Entries on target coordinates
(begin)

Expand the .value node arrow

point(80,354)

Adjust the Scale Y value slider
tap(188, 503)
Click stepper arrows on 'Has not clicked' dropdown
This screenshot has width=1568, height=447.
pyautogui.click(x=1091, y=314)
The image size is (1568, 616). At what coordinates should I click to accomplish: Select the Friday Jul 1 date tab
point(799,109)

(end)
(begin)

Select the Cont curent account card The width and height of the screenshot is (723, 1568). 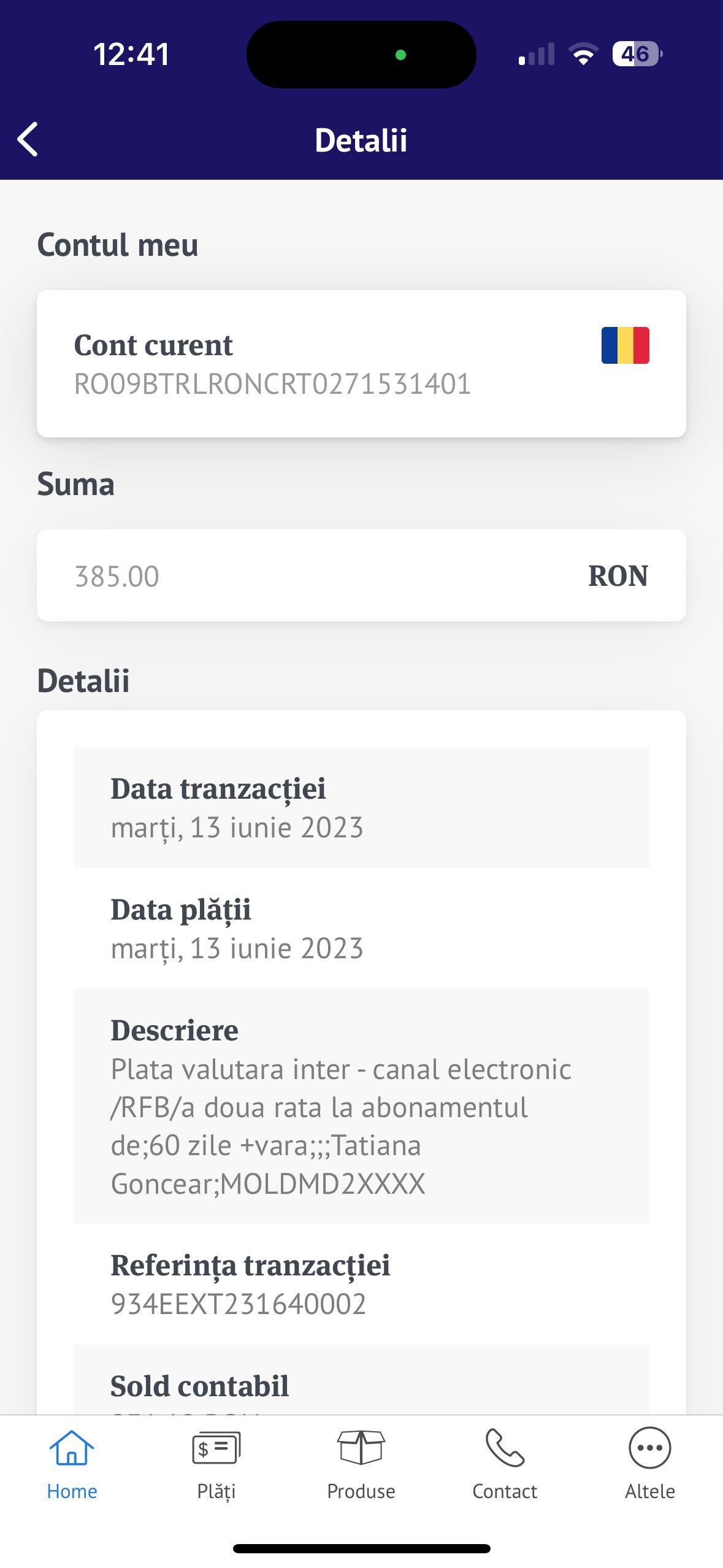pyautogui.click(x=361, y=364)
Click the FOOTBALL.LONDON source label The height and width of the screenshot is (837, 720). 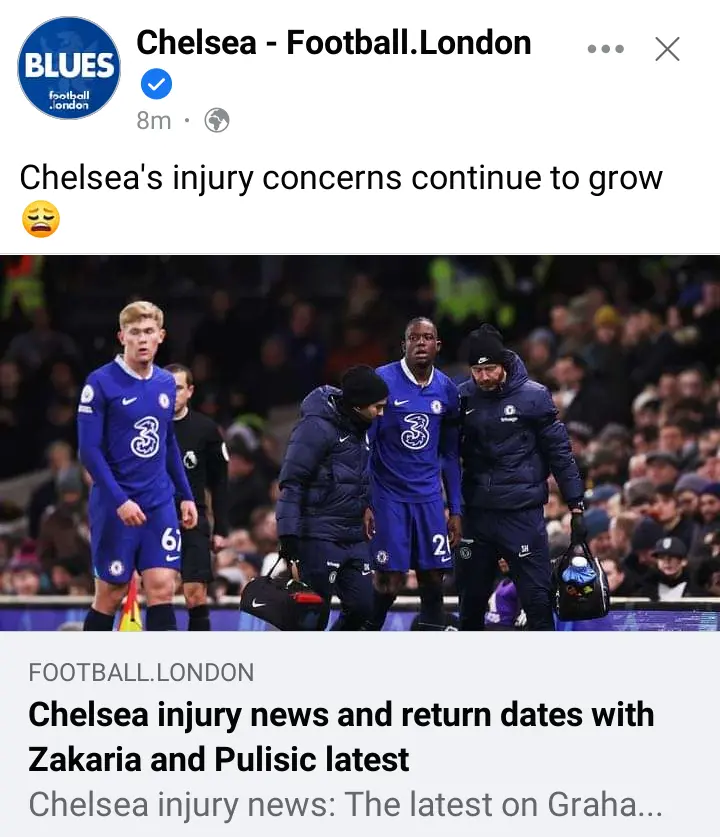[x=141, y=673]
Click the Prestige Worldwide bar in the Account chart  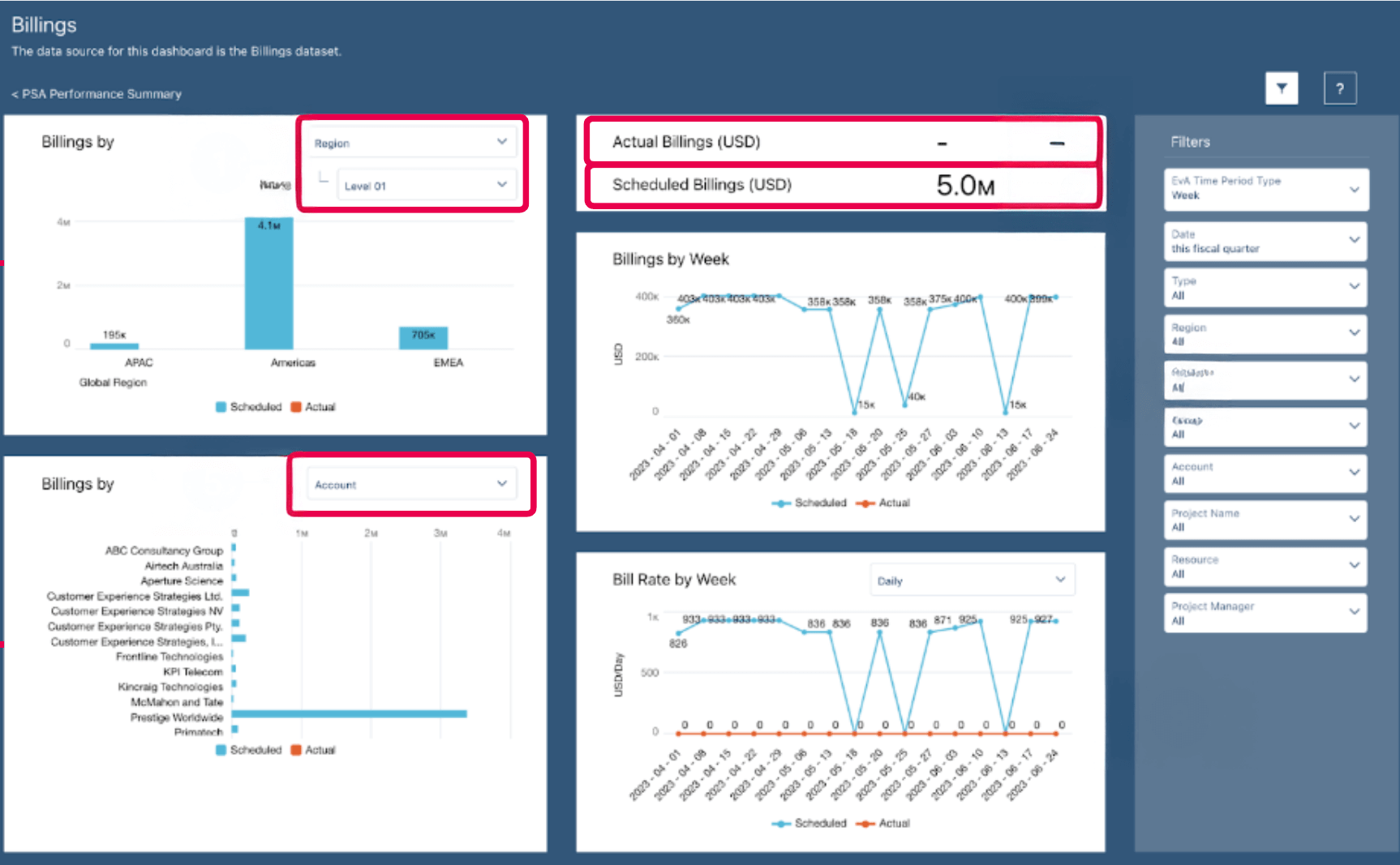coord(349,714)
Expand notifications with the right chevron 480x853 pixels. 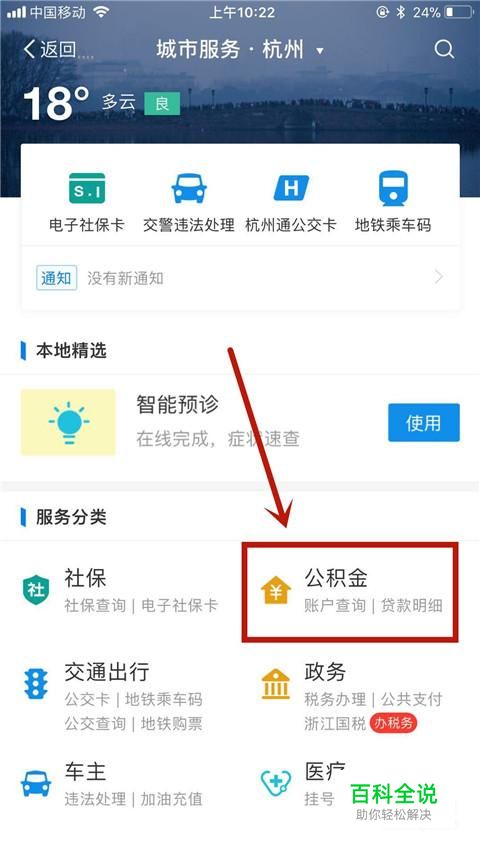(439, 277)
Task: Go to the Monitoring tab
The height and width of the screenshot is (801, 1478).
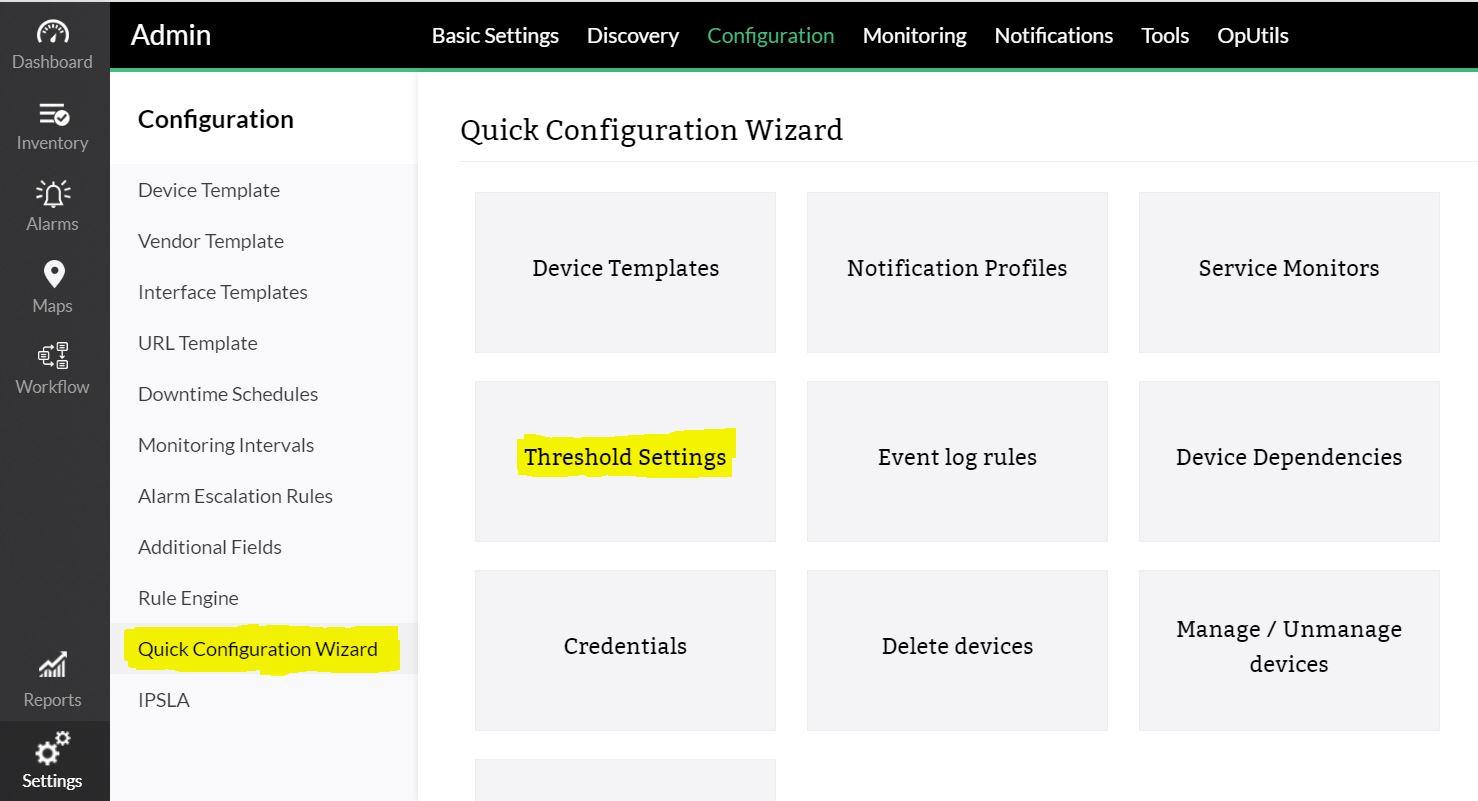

(end)

- WHAT TO DO -
Reproduce verbatim the part of the items that opens with the line containing "Task: Go to the Monitoring tab" and closes with the line containing "The height and width of the screenshot is (801, 1478).", both of those lines included.

- WRITTEN RESPONSE -
Task: Go to the Monitoring tab
The height and width of the screenshot is (801, 1478).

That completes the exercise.